- **What you will do**:
Only what runs from the line with "Where should I" to the end of the data should appear in the answer, exactly as written and without pictures.

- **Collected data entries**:
Segment Open

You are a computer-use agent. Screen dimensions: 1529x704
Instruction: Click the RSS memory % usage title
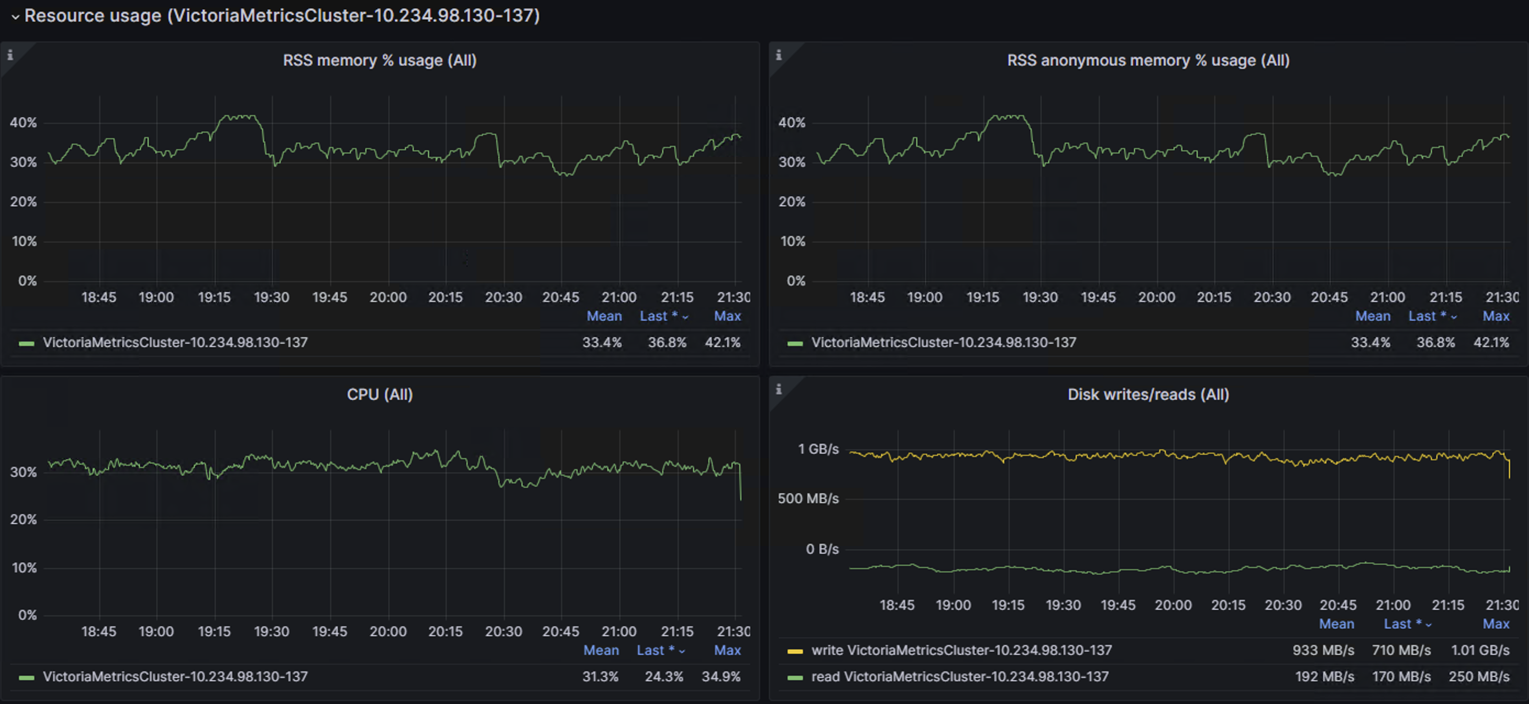[x=379, y=60]
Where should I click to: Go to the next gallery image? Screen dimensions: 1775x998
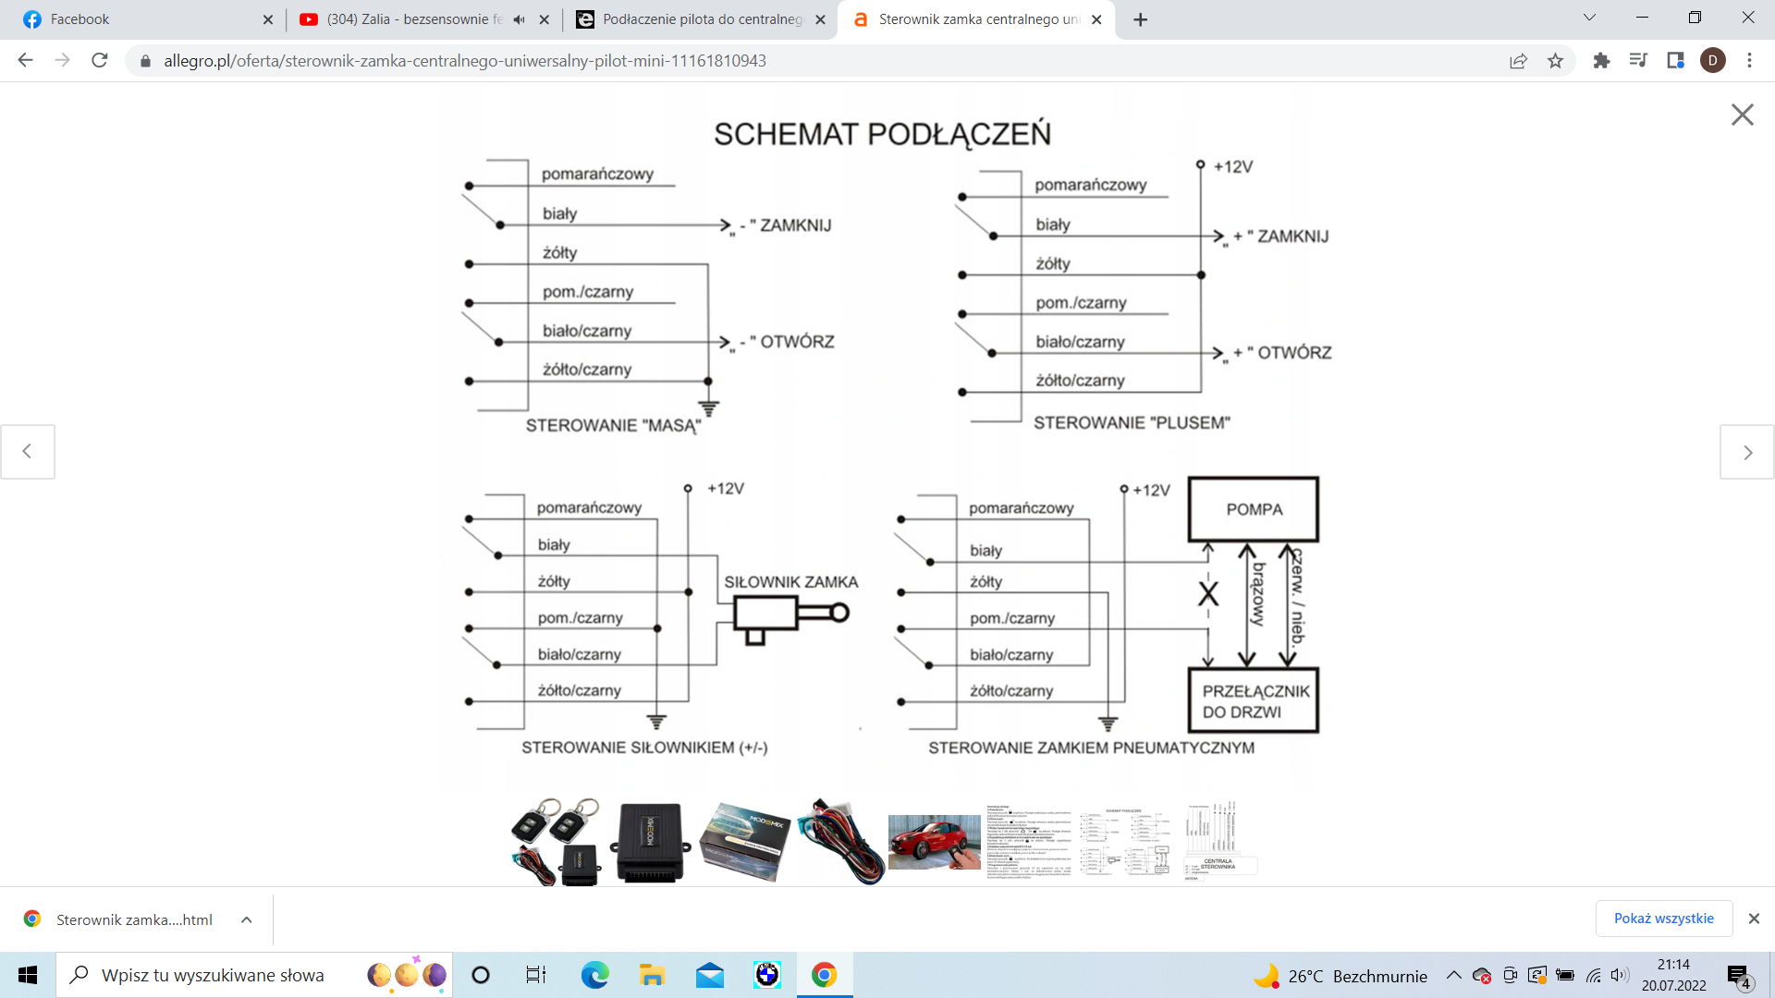pyautogui.click(x=1746, y=452)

Segment Closed

- **Exercise result**:
Where should I click to: Go to the next gallery image? Screen dimensions: 1775x998
pyautogui.click(x=1746, y=452)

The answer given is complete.